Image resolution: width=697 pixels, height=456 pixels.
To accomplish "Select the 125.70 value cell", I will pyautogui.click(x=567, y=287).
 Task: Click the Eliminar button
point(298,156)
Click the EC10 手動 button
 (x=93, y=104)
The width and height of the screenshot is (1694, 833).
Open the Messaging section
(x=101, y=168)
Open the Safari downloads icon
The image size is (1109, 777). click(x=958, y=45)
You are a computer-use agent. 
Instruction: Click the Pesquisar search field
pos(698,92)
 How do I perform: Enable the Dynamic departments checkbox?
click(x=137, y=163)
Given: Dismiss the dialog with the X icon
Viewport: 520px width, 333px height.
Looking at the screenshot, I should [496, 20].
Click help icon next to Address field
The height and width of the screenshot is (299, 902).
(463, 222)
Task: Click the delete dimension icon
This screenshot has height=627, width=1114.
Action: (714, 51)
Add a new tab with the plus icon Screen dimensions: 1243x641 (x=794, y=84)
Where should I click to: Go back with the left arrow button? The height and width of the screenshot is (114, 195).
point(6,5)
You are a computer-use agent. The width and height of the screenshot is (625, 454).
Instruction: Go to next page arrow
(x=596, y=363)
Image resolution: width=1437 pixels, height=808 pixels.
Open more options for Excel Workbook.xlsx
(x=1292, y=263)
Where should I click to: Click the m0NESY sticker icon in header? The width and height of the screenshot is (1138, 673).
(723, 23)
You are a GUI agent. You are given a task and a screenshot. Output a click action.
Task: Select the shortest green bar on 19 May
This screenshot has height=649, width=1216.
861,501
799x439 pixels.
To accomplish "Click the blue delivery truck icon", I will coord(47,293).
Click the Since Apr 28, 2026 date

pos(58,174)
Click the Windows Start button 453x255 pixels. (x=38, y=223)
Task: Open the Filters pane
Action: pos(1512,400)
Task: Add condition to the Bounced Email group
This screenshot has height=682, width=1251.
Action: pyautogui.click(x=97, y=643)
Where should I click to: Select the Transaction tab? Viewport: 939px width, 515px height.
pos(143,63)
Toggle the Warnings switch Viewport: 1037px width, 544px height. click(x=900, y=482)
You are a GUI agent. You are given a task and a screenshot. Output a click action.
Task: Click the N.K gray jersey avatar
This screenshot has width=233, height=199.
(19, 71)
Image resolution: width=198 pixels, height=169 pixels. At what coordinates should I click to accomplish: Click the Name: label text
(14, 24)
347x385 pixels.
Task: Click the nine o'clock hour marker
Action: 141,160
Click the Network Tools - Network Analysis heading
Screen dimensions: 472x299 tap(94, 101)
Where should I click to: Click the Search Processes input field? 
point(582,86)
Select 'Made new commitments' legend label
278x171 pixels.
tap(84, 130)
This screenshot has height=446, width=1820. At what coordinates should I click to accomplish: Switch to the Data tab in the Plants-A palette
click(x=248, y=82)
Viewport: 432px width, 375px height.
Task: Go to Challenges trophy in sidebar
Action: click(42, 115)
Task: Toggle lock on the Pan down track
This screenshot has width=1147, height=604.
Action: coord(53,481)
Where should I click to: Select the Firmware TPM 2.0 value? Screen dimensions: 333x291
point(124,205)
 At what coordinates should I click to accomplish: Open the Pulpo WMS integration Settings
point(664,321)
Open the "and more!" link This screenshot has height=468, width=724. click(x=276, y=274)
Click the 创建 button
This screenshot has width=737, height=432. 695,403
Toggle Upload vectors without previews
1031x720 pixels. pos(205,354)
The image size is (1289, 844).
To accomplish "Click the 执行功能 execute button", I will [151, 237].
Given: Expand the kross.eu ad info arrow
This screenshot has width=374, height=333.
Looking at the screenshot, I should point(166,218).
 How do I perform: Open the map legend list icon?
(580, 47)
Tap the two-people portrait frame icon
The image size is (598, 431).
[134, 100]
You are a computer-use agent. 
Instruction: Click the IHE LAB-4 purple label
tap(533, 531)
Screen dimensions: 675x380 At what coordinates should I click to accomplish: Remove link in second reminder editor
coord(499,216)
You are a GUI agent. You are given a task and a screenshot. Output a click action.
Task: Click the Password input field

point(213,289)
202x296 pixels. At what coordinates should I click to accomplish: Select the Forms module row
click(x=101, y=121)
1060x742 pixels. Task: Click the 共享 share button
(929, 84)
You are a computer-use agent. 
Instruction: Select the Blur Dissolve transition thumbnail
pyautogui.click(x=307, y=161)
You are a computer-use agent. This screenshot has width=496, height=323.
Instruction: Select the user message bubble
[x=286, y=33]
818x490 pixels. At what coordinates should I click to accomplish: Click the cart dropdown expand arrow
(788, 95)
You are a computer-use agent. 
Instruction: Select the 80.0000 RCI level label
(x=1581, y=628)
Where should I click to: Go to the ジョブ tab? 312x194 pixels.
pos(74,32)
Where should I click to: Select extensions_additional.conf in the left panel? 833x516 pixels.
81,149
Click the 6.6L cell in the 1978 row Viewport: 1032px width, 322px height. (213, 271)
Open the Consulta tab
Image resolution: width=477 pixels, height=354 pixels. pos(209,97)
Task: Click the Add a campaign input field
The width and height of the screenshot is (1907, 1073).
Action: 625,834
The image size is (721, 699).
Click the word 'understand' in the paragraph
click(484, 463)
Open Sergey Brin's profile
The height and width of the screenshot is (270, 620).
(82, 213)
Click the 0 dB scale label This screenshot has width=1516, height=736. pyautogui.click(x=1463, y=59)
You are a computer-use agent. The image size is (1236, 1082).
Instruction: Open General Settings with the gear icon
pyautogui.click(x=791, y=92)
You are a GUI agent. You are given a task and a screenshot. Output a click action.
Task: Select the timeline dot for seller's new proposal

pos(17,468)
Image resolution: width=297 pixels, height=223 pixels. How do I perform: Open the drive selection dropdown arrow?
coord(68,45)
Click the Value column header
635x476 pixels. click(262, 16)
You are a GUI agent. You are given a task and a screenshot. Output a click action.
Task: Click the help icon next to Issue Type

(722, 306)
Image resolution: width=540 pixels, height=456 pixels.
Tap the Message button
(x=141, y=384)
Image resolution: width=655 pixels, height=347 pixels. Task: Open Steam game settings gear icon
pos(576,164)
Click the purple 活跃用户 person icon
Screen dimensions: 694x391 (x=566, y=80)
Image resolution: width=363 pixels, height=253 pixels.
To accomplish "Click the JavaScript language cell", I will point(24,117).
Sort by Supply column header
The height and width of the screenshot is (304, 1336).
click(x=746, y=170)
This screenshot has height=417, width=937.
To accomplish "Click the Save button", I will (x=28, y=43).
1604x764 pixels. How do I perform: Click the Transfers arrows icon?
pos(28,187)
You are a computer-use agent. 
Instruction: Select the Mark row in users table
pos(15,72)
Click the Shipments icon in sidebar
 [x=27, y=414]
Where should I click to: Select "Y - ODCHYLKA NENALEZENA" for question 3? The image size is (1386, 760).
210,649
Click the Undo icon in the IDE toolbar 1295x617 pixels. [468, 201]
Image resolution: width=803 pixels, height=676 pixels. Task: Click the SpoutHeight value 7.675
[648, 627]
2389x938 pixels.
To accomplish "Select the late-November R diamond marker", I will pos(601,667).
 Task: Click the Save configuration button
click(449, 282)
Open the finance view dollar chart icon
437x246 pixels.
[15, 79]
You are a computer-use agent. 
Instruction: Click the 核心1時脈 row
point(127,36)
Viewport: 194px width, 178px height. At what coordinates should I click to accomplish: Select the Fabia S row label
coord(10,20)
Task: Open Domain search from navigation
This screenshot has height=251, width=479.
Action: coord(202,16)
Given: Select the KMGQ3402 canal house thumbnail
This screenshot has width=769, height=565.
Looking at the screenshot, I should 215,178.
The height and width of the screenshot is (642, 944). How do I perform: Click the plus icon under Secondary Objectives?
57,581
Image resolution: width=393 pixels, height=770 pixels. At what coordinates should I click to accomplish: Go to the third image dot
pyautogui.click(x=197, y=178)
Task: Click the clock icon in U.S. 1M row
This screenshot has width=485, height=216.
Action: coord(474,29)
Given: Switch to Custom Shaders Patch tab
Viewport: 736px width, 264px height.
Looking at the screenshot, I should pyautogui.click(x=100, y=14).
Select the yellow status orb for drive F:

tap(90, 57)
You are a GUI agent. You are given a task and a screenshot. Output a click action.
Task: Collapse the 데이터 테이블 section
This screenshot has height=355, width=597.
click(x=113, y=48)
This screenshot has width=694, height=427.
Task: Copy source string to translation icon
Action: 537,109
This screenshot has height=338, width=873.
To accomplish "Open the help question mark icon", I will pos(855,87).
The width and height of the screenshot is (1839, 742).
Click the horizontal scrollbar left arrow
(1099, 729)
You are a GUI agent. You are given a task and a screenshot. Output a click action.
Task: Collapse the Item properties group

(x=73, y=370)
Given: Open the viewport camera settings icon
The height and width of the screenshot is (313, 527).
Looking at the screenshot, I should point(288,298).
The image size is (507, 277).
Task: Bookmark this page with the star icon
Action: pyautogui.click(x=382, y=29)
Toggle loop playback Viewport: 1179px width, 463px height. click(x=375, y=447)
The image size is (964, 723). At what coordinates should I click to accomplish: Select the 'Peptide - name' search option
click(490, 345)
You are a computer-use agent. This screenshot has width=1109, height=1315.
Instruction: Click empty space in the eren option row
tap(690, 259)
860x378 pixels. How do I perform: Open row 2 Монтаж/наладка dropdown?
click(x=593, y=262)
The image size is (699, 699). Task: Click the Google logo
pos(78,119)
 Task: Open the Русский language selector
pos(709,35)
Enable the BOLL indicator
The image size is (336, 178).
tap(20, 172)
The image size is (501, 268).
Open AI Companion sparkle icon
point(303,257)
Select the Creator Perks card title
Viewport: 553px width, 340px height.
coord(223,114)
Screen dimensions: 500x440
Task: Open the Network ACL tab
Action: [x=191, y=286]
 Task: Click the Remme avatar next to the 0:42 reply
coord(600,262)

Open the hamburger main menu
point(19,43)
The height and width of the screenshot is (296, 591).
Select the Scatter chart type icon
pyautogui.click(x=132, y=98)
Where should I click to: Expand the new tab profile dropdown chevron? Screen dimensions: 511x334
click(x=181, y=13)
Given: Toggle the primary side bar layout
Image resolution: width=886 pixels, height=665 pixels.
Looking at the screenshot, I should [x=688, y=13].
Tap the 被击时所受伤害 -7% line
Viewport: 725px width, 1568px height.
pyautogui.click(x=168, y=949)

— What is being asked —
The answer should consist of all lines from the records above that hold the word "cell".

— Exercise answer —
To accomplish "Select the 125.70 value cell", I will pyautogui.click(x=567, y=287).
Click the 6.6L cell in the 1978 row Viewport: 1032px width, 322px height. (213, 271)
To accomplish "Click the JavaScript language cell", I will point(24,117).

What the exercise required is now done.